> [Task details] Reproduce everything from the line containing "The width and height of the screenshot is (1259, 882)." down to the line containing "coord(211,103)", word for word, both of those lines included, and nothing else.

> [Dataset excerpt]
● ● ● ● ●

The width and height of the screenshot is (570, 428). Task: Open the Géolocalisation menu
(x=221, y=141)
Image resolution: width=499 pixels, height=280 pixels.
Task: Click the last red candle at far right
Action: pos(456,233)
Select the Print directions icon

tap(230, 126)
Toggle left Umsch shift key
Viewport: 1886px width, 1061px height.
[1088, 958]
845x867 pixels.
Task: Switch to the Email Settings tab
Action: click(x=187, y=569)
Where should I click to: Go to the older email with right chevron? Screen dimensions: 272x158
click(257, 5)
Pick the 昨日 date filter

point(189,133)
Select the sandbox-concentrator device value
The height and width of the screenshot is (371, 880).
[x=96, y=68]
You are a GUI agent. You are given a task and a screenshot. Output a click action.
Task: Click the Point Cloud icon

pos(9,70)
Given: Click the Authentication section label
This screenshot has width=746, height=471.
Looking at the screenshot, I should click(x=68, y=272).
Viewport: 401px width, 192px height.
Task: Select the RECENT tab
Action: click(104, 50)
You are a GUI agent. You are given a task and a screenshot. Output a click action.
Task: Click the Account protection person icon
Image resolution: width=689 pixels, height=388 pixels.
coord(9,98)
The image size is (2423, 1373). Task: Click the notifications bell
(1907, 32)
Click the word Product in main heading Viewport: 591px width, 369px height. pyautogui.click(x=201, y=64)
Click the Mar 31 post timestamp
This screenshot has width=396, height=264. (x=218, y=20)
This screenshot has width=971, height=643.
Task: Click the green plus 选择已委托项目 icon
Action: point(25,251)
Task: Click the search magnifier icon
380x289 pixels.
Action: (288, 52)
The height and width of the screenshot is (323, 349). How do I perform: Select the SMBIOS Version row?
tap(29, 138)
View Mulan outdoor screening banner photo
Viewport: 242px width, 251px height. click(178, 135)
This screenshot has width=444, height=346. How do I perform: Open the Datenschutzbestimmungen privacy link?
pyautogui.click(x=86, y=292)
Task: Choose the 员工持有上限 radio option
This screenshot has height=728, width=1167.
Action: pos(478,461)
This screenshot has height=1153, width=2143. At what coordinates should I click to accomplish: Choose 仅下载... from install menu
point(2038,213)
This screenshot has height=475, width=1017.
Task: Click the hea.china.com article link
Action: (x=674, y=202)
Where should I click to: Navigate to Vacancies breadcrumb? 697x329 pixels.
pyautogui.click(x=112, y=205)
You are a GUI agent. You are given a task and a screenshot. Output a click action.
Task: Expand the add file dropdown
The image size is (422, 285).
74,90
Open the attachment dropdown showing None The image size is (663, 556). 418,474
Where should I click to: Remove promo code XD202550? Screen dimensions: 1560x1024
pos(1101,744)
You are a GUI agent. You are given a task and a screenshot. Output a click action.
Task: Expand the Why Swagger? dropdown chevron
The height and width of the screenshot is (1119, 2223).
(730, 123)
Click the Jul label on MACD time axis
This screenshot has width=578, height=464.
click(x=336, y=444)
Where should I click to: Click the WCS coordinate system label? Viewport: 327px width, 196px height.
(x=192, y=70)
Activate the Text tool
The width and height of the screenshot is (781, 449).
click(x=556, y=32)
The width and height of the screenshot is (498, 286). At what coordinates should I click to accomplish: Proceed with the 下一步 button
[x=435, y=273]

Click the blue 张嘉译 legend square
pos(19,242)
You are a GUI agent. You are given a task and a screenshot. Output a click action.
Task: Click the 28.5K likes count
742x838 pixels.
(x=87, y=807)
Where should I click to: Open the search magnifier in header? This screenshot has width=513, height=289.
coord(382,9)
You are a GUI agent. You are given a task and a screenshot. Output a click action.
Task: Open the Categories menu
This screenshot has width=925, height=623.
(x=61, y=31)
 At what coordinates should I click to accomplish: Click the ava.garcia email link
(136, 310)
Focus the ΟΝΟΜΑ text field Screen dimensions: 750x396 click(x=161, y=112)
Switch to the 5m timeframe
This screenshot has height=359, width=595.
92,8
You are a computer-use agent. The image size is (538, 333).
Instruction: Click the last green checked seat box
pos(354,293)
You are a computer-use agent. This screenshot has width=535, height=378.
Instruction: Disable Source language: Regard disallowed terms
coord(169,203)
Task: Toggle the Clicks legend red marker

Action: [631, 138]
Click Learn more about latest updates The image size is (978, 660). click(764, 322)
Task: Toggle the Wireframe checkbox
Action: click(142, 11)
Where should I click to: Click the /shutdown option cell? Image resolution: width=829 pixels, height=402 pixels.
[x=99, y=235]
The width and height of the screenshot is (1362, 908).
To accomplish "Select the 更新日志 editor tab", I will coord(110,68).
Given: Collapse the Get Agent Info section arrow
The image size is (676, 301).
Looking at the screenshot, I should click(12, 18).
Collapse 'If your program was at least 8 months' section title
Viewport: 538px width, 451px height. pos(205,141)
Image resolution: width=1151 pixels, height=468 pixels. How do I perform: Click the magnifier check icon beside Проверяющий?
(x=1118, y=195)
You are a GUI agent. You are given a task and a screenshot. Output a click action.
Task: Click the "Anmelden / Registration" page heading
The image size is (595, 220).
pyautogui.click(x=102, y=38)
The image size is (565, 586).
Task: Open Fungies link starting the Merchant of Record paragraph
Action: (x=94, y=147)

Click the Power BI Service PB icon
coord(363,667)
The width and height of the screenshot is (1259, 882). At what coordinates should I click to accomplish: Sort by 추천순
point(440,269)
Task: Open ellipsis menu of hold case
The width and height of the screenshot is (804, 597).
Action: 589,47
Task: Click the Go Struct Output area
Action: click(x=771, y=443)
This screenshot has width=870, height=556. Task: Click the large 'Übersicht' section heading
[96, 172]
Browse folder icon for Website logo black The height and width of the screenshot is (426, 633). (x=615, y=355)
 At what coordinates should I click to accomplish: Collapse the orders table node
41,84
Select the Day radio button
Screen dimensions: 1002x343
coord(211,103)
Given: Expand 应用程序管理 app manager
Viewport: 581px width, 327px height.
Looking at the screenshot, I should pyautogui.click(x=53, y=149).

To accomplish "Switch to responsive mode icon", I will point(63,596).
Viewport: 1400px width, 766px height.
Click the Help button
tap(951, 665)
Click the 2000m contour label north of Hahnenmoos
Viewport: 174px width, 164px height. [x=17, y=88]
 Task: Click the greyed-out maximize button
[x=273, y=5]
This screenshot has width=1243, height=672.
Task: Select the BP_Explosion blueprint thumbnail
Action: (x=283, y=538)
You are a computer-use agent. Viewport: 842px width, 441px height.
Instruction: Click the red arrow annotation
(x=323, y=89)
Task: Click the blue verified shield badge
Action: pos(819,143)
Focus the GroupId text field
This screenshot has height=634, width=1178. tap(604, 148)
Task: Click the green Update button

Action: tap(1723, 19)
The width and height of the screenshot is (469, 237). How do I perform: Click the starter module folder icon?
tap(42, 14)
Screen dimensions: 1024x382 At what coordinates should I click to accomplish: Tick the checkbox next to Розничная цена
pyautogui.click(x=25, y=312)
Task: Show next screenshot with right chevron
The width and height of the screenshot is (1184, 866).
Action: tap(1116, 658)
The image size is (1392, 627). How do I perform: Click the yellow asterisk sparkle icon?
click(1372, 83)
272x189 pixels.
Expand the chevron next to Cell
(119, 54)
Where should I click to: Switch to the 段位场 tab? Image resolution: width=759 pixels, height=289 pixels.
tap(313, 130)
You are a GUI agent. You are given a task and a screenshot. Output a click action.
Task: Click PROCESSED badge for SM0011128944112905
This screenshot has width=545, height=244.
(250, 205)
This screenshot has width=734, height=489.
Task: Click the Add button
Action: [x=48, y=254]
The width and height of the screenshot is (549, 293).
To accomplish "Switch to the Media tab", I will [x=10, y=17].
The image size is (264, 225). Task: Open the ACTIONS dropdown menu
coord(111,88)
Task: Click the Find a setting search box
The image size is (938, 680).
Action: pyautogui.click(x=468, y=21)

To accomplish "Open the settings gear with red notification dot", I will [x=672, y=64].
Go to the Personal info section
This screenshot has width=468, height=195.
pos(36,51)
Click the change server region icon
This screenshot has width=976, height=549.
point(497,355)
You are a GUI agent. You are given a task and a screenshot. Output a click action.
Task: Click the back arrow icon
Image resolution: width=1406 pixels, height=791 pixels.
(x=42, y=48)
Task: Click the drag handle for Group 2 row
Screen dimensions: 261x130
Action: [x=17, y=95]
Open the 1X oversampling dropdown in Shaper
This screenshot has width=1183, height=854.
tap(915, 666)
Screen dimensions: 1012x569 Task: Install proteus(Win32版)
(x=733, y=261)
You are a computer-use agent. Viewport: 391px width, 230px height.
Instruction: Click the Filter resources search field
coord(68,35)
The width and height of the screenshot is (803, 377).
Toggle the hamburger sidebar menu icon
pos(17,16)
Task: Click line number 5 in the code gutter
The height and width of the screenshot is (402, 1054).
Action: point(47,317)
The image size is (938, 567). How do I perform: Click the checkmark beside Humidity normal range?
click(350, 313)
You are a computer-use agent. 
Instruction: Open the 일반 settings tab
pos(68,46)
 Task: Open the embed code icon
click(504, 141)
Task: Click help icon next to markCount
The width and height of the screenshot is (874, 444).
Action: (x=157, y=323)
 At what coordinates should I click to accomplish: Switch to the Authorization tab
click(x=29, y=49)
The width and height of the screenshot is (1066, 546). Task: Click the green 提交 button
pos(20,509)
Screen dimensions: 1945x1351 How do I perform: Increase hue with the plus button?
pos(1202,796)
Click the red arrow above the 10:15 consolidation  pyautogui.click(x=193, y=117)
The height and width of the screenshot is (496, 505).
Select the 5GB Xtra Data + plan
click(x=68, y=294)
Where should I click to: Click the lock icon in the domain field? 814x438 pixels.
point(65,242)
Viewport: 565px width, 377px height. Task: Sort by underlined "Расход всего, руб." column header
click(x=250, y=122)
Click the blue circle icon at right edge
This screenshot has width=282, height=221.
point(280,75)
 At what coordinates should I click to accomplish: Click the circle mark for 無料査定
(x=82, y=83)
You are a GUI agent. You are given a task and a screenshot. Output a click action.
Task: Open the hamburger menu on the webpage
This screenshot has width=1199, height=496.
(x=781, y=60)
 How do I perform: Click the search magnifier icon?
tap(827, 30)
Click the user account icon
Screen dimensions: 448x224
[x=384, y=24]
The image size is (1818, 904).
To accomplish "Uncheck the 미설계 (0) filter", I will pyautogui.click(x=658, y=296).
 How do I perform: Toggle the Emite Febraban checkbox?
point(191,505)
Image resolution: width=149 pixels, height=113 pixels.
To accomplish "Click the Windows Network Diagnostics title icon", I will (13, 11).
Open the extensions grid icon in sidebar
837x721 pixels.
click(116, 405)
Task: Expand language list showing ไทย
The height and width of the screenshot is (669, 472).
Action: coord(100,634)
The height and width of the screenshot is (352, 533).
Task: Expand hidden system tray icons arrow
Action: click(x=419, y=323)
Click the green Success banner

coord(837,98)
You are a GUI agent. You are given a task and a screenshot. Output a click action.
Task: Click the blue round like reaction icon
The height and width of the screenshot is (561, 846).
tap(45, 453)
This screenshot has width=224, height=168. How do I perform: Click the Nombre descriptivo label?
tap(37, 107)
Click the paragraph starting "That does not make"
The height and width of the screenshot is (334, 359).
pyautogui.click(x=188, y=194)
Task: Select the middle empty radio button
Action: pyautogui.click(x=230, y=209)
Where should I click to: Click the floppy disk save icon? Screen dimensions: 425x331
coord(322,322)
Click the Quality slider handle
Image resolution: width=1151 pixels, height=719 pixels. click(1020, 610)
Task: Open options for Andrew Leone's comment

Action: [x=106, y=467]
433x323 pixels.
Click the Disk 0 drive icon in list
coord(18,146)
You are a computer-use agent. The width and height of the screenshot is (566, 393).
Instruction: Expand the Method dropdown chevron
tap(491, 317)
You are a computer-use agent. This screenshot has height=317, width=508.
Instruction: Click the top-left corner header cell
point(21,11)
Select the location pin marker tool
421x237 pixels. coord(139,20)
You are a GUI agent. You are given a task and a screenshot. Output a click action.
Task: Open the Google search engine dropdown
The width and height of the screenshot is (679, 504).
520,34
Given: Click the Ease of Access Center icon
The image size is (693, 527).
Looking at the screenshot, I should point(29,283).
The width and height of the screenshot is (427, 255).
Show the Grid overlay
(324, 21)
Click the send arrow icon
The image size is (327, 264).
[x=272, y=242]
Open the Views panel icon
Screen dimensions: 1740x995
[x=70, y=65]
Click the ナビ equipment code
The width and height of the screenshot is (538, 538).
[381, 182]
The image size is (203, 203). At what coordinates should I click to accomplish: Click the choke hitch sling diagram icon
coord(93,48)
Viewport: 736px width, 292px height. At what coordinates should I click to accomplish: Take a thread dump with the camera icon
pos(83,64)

● ● ● ● ●

> [Correct answer]
The width and height of the screenshot is (1259, 882). At what coordinates should I click to accomplish: Sort by 추천순
point(440,269)
Task: Open ellipsis menu of hold case
The width and height of the screenshot is (804, 597).
Action: 589,47
Task: Click the Go Struct Output area
Action: click(x=771, y=443)
This screenshot has width=870, height=556. Task: Click the large 'Übersicht' section heading
[96, 172]
Browse folder icon for Website logo black The height and width of the screenshot is (426, 633). (x=615, y=355)
 At what coordinates should I click to accomplish: Collapse the orders table node
41,84
Select the Day radio button
Screen dimensions: 1002x343
coord(211,103)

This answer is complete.